Henry Mark Anthony (4 August 1817 - 1 December 1886) was an English landscape artist, often favourably compared to John Constable by critics. He exhibited at many major art institutions and travelled widely, being credited with introducing the en plein air style of painting to Britain.

==Life and work==

Anthony was born at Rusholme Lane, Manchester, of Welsh ancestry, and was the second son of John Anthony, merchant, and his wife, Phoebe. The family moved to Cowbridge, Glamorgan (in Wales), around 1823.

Anthony was apprenticed to a doctor called Harrison who, being an amateur artist himself, encouraged his artistic leanings. Subsequently he is reported to have been a pupil of his cousin George Wilfred Anthony, a drawing-master in Manchester (later a landscape painter and art critic - as Gabriel Tinto - for the Manchester Guardian).

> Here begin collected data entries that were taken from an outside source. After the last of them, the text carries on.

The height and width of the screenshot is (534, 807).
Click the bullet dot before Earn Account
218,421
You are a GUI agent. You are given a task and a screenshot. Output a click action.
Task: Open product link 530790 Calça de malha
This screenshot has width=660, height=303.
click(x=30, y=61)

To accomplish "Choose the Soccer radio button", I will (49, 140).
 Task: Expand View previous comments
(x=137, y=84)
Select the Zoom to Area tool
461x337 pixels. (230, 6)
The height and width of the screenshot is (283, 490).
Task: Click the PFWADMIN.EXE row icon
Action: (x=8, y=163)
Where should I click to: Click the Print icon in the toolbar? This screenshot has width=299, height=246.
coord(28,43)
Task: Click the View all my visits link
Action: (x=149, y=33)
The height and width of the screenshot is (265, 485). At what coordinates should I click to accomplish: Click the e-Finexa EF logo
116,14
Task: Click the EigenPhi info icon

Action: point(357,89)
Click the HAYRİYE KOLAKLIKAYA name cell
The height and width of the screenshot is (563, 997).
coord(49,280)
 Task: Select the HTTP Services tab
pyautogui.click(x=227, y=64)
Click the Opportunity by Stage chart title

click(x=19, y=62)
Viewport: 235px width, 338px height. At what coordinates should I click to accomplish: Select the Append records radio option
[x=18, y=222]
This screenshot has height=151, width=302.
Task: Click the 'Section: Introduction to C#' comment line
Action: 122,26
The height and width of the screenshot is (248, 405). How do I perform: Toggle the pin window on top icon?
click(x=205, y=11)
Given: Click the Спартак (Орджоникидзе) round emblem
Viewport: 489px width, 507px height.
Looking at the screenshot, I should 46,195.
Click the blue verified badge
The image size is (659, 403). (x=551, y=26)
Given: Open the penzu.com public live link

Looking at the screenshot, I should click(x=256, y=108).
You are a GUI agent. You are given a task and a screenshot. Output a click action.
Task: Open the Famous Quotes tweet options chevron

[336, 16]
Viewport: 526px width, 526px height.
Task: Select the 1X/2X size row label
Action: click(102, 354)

Anthony moved to London around 1833. Patronage and a legacy received in the 1830s, allowed him to travel. Thus he studied at The Hague, in Paris, at the Académie des Beaux-Arts with Paul Delaroche, Ary Scheffer, and Horace Vernet, and in Fontainebleau in 1837, where he was influenced by the Barbizon school, Jean-Baptiste-Camille Corot, and Jules Dupré.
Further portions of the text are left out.